B-5. Bumper Housings and Catcher. 

The bumper housing and catcher perform several functions. The bumper provides a cushioned bumper to stop the plunger from moving as it reaches the top of its travel and enters the housing. The housing also helps provide lubrication. The arrival unit recognizes that the plunger has arrived at the top of its travel and sends a signal to the control panel, or controller, which sends a signal to the flowline valve, causing it to close. The lease pumper can engage the catcher, which will catch the plunger the next time that it arrives at the surface. This will permit the plunger to be removed, inspected, serviced, and placed back into operation at the pumper’s convenience. 

Figure 4. Common components of a plunger lift system: (left to right) a controller, plunger, bumper, and housing with lubricator and electronic sensor. (courtesy of Production Control Services, Inc.) 

B-6. Controllers. 

Most controllers (Figure 5) can be operated with time control or with pressure cycles. Timers may be set for straight timed shut-in or operated with high/low pressure measurements through the use of flow line throttle pilot pressure and a differential pressure switch. With this type of flexibility available to the lease pumper, plunger lift can be an ideal method for operating wells. By reducing the loss of formation gas, a great deal of additional oil may be recovered. 

Figure 5. An electronic controller. (courtesy of Production Control Services, Inc.) 

B-7. Plunger Lift Configurations. 

It should be evident from this section that plunger lift systems can be configured in a number of ways to meet the needs of a specific well.

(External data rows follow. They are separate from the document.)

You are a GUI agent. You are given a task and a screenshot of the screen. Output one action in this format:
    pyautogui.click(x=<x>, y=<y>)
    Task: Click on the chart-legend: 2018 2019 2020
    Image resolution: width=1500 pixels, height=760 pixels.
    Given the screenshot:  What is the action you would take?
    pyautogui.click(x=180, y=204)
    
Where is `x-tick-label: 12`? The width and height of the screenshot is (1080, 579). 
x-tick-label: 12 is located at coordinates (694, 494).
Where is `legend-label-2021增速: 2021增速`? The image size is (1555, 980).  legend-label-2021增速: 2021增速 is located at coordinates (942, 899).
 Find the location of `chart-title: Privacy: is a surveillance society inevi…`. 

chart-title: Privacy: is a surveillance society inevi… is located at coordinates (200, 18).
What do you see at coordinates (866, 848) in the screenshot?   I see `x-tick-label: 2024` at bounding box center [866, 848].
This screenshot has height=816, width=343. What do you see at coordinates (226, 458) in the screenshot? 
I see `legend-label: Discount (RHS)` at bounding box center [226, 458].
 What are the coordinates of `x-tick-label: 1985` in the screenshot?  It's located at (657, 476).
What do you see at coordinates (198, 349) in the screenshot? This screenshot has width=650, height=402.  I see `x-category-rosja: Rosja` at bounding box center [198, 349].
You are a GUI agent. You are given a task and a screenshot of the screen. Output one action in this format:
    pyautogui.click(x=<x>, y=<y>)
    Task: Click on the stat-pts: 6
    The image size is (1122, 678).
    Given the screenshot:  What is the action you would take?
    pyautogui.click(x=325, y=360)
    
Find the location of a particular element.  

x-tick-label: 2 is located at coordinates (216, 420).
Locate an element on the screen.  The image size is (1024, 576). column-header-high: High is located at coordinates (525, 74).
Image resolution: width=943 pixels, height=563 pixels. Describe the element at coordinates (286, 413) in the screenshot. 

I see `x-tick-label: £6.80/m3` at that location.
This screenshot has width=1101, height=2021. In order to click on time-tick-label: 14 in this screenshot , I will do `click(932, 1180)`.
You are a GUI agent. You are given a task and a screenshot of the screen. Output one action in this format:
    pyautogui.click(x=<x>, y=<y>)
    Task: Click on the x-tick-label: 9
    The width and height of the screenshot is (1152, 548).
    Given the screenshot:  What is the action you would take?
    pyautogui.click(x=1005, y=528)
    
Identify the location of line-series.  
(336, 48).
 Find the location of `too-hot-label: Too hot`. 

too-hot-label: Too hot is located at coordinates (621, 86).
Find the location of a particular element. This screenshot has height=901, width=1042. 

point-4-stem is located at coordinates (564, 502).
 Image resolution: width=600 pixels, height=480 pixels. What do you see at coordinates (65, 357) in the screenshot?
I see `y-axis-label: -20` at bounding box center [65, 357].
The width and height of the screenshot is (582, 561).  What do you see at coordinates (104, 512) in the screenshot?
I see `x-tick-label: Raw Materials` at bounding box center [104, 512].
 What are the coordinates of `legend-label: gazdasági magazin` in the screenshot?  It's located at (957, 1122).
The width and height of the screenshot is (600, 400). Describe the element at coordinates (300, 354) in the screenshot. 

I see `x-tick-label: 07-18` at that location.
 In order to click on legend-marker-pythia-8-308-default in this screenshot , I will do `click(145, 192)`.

By matching the components and the controller settings to conditions of an individual well, the lease pumper can come close to maximizing the efficiency of the well. Note the plunger lift shown in Figure 6. A full opening gate valve is located just under the oil well bumper housing and arrival unit and catcher. This particular installation was powered by a solar panel located to the right, just out of the picture. The casing valve has a pressure gauge and connection providing pressure to the controller. Just to the right of the bumper housing is a line that controls the shut-in of the flow line. 

Figure 6. A plunger lift wellhead showing the bumper housing, arrival unit, catcher, and controller. (courtesy of McLean & Sons, Inc.)

Plunger lift is one method of artificial lift. Other techniques are presented later in this handbook, but many of the objectives and considerations described here are applicable to other lift methods as well.